EXERCISE GOAL => Whenever a line of the records below contains the word "icon", copy that line.

::::

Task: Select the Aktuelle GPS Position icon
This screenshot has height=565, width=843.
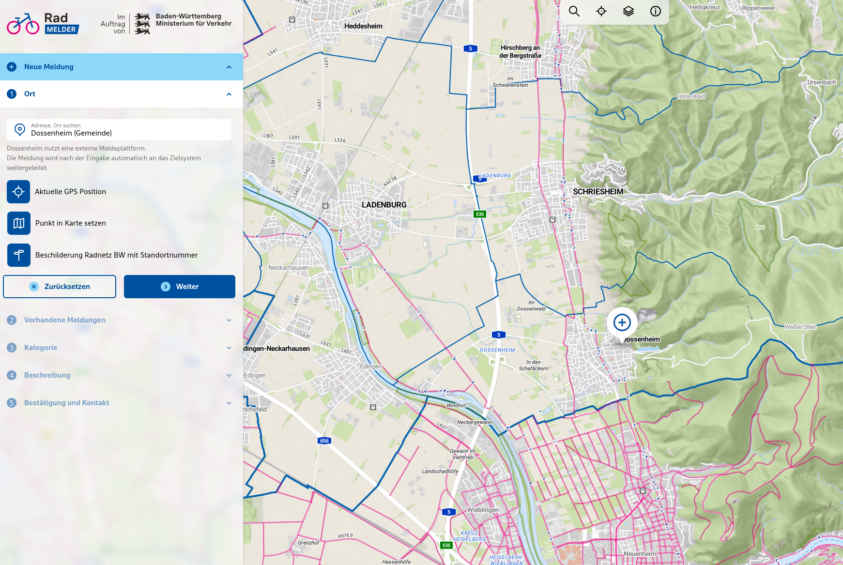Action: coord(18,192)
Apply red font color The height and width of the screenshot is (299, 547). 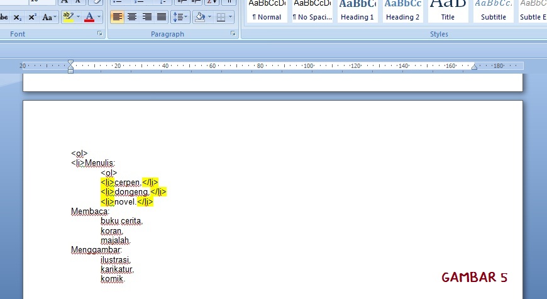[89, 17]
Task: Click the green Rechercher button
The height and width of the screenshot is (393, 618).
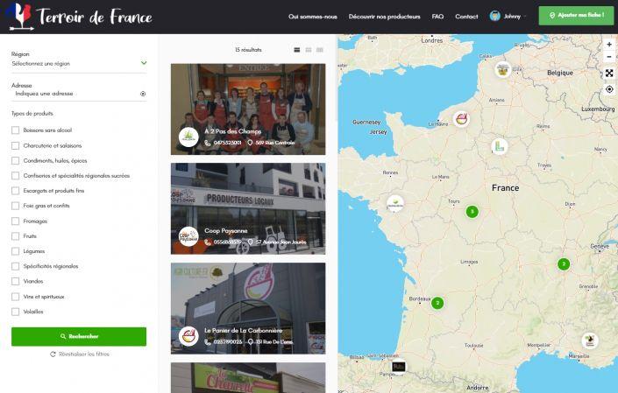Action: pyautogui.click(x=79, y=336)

::::

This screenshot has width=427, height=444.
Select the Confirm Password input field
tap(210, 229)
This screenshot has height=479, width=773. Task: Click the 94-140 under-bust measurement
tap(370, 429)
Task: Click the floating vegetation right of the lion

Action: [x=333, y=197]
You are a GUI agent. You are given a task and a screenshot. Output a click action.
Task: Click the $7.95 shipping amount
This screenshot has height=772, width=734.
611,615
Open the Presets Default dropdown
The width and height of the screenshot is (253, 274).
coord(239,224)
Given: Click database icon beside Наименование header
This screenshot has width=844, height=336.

::::

EXERCISE OUTPUT =>
Task: Select the Aktuelle GPS Position icon
Given: Click database icon beside Наименование header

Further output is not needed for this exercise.